[INSTRUCTIONS FOR THE TASK]
In how many lines of the data below does the word "coupon" appear? Reply with the number and nothing more.

[Collected data]
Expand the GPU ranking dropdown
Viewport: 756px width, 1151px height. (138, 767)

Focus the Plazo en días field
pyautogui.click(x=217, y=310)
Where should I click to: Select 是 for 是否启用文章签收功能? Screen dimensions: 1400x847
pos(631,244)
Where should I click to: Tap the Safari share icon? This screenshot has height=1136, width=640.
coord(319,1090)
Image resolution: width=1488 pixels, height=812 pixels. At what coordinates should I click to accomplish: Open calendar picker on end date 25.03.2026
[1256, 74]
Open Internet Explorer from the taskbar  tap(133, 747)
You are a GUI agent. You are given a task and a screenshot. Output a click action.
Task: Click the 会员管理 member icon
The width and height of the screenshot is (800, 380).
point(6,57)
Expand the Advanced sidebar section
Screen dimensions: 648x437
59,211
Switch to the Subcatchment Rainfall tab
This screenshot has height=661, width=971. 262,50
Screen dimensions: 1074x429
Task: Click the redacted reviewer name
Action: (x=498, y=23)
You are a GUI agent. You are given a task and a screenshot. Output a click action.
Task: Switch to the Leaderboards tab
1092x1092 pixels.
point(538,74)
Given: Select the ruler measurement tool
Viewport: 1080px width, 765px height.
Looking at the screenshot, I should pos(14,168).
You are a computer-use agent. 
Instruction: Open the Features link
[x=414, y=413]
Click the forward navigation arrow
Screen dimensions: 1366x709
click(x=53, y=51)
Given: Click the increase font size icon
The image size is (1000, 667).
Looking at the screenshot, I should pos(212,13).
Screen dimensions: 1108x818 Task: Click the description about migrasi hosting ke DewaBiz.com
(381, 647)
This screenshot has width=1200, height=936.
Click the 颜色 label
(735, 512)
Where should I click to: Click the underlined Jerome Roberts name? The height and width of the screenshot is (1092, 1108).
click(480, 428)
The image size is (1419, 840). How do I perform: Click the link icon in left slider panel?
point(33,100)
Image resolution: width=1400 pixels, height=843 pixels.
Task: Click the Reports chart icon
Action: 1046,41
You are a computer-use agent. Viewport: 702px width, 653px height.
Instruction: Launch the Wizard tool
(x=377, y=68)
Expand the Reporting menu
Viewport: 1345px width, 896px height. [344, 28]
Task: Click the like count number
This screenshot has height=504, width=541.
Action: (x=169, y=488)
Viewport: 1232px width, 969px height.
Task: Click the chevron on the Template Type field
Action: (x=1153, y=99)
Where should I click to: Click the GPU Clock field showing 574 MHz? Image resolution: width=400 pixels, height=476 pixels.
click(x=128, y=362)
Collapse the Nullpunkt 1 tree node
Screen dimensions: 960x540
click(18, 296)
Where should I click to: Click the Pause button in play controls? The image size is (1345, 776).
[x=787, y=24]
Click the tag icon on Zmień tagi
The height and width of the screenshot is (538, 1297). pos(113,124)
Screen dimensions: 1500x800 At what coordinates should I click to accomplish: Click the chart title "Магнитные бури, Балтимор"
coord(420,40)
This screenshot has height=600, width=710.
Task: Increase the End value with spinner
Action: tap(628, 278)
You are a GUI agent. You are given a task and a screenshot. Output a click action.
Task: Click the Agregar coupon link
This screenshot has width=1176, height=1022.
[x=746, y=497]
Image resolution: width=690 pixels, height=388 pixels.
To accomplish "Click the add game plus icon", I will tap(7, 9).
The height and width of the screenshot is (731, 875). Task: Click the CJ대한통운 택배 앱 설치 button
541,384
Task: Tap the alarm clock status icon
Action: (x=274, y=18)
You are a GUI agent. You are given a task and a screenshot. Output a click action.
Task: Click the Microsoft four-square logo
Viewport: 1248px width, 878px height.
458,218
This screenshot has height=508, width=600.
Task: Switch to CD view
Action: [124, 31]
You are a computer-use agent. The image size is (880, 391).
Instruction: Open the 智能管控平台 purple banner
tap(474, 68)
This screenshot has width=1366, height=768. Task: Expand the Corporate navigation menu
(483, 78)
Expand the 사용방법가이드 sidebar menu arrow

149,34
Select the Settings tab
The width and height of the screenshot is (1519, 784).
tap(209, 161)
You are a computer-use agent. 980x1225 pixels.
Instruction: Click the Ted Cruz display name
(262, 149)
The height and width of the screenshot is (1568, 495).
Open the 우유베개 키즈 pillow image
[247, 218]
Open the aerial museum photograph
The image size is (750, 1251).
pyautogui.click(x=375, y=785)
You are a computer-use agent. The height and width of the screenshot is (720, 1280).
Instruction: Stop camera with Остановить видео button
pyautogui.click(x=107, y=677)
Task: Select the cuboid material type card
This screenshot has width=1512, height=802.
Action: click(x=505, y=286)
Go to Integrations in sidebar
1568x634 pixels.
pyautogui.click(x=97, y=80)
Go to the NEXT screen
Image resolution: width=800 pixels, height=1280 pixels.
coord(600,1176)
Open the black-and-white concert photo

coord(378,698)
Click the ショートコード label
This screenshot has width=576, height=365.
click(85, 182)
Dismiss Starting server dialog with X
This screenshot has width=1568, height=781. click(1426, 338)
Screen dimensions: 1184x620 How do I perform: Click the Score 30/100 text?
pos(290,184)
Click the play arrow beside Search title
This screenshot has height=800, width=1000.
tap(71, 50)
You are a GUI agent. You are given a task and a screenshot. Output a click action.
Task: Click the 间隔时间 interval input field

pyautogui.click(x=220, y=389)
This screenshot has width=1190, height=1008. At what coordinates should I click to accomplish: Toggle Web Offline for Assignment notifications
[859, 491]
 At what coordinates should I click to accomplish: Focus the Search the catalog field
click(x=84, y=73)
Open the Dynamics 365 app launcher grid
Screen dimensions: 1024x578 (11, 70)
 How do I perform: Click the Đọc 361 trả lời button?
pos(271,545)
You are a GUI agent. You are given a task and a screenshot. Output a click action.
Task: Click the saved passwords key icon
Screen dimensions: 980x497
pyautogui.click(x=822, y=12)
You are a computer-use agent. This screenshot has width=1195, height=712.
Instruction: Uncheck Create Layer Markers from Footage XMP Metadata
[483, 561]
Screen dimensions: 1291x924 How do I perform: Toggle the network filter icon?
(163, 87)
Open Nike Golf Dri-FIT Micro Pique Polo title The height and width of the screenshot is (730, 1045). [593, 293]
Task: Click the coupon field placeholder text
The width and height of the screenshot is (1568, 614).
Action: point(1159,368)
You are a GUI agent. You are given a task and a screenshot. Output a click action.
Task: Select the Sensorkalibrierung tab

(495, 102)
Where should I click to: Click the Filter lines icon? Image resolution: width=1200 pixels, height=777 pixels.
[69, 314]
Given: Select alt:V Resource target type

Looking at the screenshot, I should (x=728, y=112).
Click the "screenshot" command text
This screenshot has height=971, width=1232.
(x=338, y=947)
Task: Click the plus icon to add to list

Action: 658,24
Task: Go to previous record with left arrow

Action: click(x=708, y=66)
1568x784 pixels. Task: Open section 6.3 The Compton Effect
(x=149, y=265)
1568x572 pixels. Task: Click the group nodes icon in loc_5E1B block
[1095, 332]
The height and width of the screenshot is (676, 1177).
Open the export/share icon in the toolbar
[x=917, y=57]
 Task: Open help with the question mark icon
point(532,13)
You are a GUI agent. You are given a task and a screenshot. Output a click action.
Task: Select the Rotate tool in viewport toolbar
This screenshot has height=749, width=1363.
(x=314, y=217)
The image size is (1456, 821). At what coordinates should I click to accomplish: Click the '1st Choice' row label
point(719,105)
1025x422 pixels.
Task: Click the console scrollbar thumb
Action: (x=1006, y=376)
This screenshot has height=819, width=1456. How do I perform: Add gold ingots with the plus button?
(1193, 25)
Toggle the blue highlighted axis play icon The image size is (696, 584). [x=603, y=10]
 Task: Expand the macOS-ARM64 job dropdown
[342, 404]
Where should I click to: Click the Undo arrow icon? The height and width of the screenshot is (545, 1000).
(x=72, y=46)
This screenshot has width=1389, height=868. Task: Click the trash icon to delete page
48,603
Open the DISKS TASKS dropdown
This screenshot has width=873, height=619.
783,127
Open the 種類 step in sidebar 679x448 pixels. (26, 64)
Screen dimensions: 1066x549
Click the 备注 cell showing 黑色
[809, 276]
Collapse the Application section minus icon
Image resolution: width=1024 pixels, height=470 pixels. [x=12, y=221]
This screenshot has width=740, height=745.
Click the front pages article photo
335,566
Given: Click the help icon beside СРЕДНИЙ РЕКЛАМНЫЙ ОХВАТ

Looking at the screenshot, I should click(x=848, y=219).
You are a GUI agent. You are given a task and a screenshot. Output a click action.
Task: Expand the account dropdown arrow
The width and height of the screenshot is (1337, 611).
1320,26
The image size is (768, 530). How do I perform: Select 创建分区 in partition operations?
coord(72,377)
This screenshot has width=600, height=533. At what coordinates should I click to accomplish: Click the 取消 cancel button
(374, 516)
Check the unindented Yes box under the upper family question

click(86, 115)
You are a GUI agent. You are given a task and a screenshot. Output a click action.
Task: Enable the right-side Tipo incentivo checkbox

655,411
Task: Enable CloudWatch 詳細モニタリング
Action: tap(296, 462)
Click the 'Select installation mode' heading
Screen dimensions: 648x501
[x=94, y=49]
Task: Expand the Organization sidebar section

[WRITTEN RESPONSE]
2